TASK INSTRUCTIONS
Say how many lines in the records contain the string "computer", giving the number by itself.

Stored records
——————————
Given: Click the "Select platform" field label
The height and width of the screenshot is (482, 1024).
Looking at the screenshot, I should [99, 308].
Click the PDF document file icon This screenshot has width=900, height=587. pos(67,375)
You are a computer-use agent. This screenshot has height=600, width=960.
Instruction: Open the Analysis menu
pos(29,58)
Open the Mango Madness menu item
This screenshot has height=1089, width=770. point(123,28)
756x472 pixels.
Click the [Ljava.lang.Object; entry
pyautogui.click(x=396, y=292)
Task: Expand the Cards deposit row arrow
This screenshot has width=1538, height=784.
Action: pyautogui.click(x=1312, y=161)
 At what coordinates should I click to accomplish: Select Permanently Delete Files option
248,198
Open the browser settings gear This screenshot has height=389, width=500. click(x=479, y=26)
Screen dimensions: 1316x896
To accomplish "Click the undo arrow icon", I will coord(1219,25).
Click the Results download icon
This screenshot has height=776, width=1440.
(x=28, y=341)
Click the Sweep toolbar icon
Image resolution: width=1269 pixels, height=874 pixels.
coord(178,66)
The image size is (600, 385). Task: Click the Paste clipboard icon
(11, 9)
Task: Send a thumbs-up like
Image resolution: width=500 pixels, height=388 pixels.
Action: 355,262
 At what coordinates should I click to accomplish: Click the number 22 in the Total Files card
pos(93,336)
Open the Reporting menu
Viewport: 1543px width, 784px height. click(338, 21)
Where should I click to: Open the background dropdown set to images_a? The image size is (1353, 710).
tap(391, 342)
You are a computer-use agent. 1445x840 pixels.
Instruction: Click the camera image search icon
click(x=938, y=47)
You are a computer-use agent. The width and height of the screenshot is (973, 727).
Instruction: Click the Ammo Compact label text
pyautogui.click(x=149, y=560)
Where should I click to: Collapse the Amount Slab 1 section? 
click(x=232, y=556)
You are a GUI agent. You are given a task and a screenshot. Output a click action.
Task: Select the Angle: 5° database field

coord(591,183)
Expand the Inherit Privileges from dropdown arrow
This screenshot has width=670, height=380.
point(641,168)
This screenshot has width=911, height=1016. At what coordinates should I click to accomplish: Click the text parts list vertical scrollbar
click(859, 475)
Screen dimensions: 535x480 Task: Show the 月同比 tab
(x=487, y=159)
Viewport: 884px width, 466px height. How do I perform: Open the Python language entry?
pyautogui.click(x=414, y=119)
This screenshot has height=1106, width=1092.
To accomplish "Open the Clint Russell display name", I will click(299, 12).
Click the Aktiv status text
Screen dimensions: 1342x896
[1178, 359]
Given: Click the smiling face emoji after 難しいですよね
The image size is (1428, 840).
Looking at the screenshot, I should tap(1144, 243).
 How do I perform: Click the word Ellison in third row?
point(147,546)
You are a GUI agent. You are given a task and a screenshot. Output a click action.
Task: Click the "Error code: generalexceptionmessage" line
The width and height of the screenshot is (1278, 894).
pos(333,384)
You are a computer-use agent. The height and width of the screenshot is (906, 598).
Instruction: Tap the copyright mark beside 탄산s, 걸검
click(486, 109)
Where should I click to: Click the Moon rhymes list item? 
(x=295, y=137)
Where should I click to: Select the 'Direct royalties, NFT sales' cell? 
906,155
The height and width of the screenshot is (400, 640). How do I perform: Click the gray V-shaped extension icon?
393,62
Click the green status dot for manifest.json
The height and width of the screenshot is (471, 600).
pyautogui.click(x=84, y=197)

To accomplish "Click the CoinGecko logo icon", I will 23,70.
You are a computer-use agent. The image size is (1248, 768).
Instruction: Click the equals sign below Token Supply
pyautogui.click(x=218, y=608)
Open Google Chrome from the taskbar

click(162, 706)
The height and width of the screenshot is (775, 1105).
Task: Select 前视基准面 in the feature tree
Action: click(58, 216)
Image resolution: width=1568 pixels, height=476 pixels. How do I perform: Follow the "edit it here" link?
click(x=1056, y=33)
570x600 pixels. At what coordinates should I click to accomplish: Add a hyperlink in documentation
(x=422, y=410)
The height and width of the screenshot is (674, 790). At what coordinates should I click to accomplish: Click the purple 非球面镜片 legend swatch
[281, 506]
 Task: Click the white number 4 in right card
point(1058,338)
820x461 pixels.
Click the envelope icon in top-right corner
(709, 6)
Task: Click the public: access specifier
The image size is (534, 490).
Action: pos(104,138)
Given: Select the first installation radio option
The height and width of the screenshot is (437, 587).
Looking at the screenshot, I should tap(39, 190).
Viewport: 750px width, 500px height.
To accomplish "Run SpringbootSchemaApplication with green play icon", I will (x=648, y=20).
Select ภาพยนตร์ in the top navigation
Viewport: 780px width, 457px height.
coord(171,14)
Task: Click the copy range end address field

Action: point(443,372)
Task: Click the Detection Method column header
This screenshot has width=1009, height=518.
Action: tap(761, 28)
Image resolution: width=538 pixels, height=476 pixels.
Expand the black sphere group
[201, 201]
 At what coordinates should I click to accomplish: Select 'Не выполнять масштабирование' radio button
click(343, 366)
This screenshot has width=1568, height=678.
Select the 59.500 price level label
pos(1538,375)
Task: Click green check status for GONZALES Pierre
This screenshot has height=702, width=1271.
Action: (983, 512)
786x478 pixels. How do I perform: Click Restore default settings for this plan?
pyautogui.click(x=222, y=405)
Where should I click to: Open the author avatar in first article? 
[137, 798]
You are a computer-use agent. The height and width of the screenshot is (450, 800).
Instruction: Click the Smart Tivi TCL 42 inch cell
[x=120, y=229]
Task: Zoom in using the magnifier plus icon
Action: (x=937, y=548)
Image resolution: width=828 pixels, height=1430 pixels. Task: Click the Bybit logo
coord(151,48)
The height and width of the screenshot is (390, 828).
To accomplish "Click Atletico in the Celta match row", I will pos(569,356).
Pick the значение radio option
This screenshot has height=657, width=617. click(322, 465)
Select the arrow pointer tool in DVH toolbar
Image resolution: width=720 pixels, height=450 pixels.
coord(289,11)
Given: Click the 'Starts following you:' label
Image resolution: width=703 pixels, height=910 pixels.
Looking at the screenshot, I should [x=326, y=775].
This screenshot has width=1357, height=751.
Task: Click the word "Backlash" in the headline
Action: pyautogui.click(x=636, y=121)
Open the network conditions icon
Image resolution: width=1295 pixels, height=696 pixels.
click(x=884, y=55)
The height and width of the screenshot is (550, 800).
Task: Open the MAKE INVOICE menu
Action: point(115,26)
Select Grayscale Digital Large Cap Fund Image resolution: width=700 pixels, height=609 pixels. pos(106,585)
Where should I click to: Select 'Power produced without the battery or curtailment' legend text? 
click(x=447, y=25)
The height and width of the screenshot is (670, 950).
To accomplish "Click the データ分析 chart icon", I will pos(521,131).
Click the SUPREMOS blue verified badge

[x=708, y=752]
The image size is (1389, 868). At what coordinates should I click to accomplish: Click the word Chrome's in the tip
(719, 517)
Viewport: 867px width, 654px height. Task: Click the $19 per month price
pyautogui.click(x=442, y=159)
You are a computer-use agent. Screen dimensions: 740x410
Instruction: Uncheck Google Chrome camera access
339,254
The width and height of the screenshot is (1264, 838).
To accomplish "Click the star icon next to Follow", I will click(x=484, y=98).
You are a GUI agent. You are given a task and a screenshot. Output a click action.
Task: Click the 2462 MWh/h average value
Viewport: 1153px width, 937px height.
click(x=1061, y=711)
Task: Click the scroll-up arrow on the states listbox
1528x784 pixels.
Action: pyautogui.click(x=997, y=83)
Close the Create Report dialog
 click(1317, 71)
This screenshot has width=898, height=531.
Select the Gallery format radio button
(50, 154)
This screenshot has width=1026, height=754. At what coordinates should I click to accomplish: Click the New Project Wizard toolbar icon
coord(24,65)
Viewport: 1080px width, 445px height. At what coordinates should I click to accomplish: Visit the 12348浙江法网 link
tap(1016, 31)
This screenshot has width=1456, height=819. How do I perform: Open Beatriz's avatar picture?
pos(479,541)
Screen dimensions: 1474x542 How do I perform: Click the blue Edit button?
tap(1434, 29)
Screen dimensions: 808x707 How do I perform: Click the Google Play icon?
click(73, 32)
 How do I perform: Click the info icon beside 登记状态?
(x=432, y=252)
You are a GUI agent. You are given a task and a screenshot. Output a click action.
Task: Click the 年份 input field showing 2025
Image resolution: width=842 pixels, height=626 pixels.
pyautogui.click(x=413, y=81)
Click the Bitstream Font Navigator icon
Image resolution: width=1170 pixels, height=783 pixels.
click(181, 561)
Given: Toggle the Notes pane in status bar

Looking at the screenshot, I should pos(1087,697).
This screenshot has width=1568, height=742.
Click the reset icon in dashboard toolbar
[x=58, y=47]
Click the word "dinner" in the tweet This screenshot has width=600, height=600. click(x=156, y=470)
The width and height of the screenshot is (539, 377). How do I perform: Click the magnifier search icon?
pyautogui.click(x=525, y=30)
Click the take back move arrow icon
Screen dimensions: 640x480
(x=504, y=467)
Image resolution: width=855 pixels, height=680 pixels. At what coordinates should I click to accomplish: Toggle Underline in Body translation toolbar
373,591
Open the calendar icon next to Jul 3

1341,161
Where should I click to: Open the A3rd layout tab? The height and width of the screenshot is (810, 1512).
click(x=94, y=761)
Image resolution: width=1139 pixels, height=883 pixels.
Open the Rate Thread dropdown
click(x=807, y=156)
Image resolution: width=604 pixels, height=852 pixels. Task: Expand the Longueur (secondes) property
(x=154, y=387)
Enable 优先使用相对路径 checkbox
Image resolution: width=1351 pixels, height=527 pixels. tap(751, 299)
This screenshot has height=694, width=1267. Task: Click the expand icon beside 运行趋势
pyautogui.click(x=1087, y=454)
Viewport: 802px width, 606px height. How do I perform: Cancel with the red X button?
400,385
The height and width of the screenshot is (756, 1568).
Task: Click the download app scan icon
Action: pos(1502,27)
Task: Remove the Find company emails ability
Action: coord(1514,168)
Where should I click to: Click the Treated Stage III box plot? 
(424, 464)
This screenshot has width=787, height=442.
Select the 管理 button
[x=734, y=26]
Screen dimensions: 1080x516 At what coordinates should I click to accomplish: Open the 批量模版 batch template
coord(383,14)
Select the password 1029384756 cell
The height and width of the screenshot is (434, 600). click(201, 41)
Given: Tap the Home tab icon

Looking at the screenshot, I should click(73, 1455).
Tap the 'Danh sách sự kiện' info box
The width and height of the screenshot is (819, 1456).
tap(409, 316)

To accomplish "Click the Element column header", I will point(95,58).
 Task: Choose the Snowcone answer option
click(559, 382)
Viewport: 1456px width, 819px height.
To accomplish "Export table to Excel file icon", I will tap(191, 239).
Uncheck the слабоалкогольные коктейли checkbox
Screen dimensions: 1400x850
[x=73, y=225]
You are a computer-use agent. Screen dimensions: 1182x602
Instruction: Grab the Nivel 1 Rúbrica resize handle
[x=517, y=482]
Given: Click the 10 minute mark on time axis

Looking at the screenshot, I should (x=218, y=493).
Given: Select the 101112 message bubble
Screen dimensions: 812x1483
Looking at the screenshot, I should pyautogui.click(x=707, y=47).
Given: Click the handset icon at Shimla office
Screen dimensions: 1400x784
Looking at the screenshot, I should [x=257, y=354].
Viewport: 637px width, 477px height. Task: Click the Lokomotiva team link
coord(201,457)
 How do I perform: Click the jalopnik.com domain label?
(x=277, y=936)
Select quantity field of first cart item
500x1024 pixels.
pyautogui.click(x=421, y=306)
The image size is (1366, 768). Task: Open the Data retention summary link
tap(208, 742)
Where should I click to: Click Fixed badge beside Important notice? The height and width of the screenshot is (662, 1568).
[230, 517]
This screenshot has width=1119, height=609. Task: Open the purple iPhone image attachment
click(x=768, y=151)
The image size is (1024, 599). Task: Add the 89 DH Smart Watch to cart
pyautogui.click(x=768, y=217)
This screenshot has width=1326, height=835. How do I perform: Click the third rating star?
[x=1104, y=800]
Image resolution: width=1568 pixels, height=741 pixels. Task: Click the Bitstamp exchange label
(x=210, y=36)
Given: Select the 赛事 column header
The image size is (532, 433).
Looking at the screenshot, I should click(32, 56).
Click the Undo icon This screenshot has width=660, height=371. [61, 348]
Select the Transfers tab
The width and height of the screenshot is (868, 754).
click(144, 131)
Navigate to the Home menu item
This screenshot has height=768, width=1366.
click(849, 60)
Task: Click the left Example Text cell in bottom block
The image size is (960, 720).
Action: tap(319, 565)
——————————
YOUR SOLUTION
8